The government will be launching an intensified literacy programme by September, aimed at accelerating its massive educational framework of ensuring that every child is a fluent reader by Grade Four.

We are trying to ensure that you have all the resources you need so that you could be readers who understand what they read and then [be] change agents in this country,” Minister of Education, Priya Manickchand revealed during the launch of the late Dr Walter Rodney’s books, ‘Laksmi Out of India’ and ‘Kofi Badu Out of Africa’.

‘Laksmi Out of India’ and ‘Kofi Badu Out of Africa’ books on display

The event took place at St Stephen’s Primary School, Georgetown, on Tuesday. 

The incorporation of Dr Rodney’s books in the education system will provide invaluable teachings and harmonious living.

She applauded Dr Rodney’s wife and daughter, Patricia Rodney and Asha Rodney, for partnering with the ministry to re-edit and complete the books and providing the rights to reprint the books.

Minister Manickchand also disclosed other major plans that will soon come on stream which include plans to reform how nursery and primary levels are integrated and the transitioning of students from one grade level to the other.

Teachers, she explained, have a crucial responsibility to conduct a diagnostic assessment to ascertain if their students know how to read and comprehend at the appropriate age levels.
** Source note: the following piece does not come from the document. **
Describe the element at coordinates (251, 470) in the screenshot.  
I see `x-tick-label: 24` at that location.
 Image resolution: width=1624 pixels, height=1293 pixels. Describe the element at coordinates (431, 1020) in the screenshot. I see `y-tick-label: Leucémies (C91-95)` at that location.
And so, if you don’t know anything else, Social Studies and Science, they must leave your classroom reading at the appropriate age level. And they must leave your school reading and understanding,” stressed Minister Manickchand.

Minister of Education, Priya Manickchand at the launch of the late Dr Walter Rodney’s books on Tuesday

The government will be procuring storybooks for all the primary schools countrywide providing a fun and interactive session for the students to participate in.

As part of this programme, teachers will need to implement a system in the schools to designate a reading time whereby the students will need to read a specific number of books and then write a report on it. 

Back in March, the ministry launched two primary textbook series to advance literacy and problem-solving capabilities.

Over the last two years, the government has procured all the necessary textbooks for primary school students.

Minister of Education, Priya Manickchand poses with students

“We are in the process of buying secondary books for secondary school children. We believe the contents of those books are important and they will help us. They will be a good support to move us along our academic journey,” the minister said. The execution of all these policies is part of the government’s overall aim to not only deliver quality access to education but to achieve universal access to secondary education by 2025.